Honestly, watch the video. It sits alongside PG’s essay on Doing Things That Don’t Scale as a major thought-shifter for me:
http://businessofsoftware.org/2013/02/kathy-sierra-building-the-minimum-badass-user-business-of-software-a-masterclass-in-thinking-about-software-product-development/
Thanks for the vid! I’ve added it to my to-do list, hopefully I can carve out a spare hour to go over it soon. 🙂
And I completely agree, the most important variable to successful marketing is having an amazing product. Otherwise, you’ll only get so far before your customers leave and you have no organic growth working in your favor.
Thank you Brian for posting that video. It is truly mind-shifting!
Not only does it give you a new perspective, it also clarified for me what *not* to focus on our worry about.
I’m off now to try her fill-in the blanks exercises for our startup.
Ps: and thanks Lars for this summary post.
Glad you enjoyed it Adriano!
Great summary Lars. Spitting the growth engines out like that I think might help when speaking to investors and lend itself to dashboard reporting. Thanks Brian for the suggested vid, I have bookmarked it now, and am looking forward to watching it once I finish procrastinating on the next blog post
Thanks Geoff!
i dont see how sticky provides growth: all it does is prevent shrinking.

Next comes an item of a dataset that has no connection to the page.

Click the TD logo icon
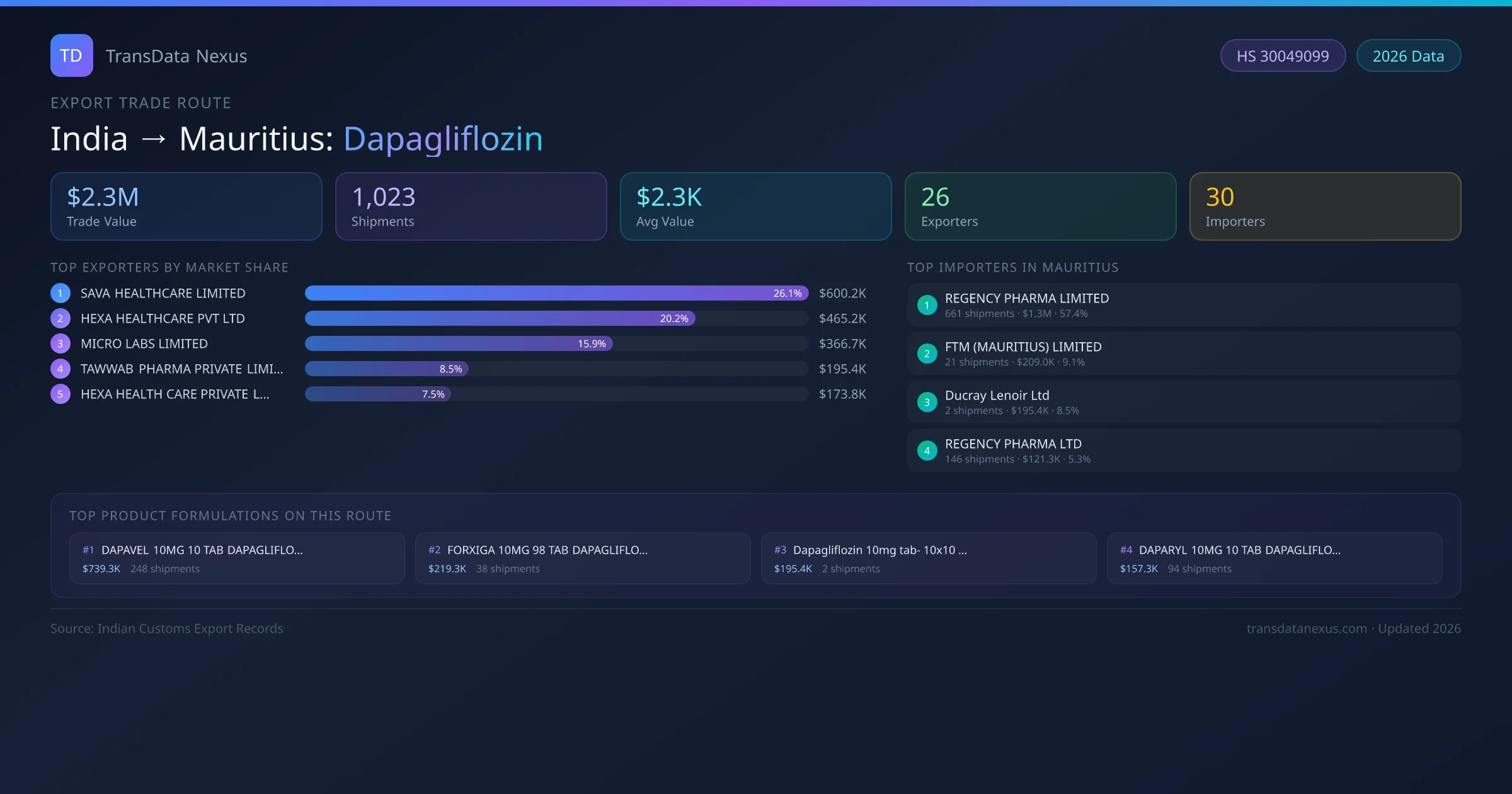This screenshot has width=1512, height=794. [71, 55]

Yeah, that point wasn’t made as clear as it should be. My posts here and here go into a lot more detail on the sticky engine of growth. Basically, it CAN produce growth as long as your word-of-mouth > churn. At that point, you have a growth engine that feeds on itself. But I argued that you can’t just focus on lowering churn to achieve this, you’ll need to deliver a truly exceptional level of customer delight to reach that kind of word-of-mouth.
Great summary. I also agree with your comment on stickiness and growth. You need what I think Eric called “innovation accounting” – that metric where word of mouth additions are greater than churn.
What would be a good way to have a good reach for a word of mouth campaign?